C’est la loi de la confidentialité

Depuis quelques mois maintenant, les violences reprennent dans l’Est. Ce qui ne surprend pas Thierry Michel. " Puisqu’évidemment, personne ne réagit ". " Tout le monde sait, c’est certifié que des troupes rwandaises occupent une partie de l’est du Congo sous couvert d’une rébellion, appelée le M-23. Et on attend des diplomaties, et notamment de la diplomatie belge, une position claire et nette de dénonciation de cette occupation. Comme on le fait pour l’Ukraine ".

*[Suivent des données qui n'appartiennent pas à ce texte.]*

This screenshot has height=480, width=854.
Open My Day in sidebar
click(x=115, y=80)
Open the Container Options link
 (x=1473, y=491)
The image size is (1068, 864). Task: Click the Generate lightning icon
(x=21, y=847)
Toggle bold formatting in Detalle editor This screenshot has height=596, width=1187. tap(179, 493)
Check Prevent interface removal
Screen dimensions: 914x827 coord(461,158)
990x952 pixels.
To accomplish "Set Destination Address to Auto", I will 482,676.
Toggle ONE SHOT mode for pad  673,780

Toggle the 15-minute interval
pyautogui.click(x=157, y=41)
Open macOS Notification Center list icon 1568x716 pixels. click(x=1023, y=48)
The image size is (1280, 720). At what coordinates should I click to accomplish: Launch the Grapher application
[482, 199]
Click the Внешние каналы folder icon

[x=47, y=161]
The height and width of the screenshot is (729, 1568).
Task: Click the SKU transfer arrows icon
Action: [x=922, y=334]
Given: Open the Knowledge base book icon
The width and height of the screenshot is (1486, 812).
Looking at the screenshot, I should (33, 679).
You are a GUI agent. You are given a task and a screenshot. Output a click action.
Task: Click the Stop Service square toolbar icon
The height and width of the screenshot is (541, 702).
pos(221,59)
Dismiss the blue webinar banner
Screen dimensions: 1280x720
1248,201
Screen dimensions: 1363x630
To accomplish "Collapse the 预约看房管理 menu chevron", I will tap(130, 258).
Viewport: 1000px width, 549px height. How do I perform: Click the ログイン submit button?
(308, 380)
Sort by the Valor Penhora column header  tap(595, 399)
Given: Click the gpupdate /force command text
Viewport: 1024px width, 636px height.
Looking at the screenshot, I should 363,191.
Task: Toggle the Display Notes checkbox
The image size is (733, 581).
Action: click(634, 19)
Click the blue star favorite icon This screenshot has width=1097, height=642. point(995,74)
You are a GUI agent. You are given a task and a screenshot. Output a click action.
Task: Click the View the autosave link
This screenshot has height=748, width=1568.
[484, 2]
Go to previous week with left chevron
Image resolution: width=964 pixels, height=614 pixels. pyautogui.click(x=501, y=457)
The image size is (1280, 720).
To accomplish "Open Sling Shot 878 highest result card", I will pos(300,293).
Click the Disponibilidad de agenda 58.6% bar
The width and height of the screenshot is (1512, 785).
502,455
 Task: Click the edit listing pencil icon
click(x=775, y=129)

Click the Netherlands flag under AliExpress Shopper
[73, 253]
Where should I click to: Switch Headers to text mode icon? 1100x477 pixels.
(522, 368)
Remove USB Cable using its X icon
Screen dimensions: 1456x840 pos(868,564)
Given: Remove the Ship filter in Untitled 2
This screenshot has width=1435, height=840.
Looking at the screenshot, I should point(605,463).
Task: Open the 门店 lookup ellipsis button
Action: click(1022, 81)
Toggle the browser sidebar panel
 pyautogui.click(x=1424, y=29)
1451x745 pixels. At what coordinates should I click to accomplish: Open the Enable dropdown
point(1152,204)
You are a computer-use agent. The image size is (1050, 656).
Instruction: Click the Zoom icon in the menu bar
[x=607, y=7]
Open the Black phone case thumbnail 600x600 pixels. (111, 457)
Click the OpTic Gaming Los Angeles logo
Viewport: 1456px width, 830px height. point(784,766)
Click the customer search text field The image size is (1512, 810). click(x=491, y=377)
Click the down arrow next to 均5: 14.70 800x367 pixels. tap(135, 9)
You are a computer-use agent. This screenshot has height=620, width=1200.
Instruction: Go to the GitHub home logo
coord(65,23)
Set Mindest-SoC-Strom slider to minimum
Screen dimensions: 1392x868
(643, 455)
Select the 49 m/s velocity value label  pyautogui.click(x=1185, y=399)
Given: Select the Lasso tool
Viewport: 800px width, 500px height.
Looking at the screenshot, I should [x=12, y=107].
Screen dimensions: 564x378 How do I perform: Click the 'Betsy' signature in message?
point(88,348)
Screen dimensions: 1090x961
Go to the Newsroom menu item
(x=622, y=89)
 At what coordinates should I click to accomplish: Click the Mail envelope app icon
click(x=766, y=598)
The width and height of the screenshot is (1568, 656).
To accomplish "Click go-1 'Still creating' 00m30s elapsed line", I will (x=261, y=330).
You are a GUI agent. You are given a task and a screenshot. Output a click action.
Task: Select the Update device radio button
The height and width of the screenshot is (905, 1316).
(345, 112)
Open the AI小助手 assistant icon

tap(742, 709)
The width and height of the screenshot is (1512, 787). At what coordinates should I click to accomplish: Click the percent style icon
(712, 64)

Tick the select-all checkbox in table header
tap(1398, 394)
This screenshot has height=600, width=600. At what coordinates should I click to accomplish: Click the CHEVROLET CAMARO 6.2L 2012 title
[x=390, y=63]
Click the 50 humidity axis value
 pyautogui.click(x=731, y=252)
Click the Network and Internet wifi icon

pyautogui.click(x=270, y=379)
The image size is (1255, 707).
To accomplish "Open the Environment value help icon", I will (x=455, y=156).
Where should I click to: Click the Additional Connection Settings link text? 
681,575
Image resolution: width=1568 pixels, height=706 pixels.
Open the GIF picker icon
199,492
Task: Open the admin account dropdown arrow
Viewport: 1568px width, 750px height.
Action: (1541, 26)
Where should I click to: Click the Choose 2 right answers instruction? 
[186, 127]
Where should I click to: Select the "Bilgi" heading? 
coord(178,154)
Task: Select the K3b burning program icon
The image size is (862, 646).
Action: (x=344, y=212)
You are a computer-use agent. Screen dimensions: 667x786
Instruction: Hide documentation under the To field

Une situation pacifiée que le réalisateur appelle de ses vœux. " Il faut d’abord que les Congolais prennent conscience des enjeux qui sont ceux de leur pays, pourquoi il y a ces guerres et ces massacres. Et aussi qu’il y a des amis et des " vrais " amis… "

Le film " L’Empire du silence " est à retrouver ce soir à partir de 20h25… sur la Une.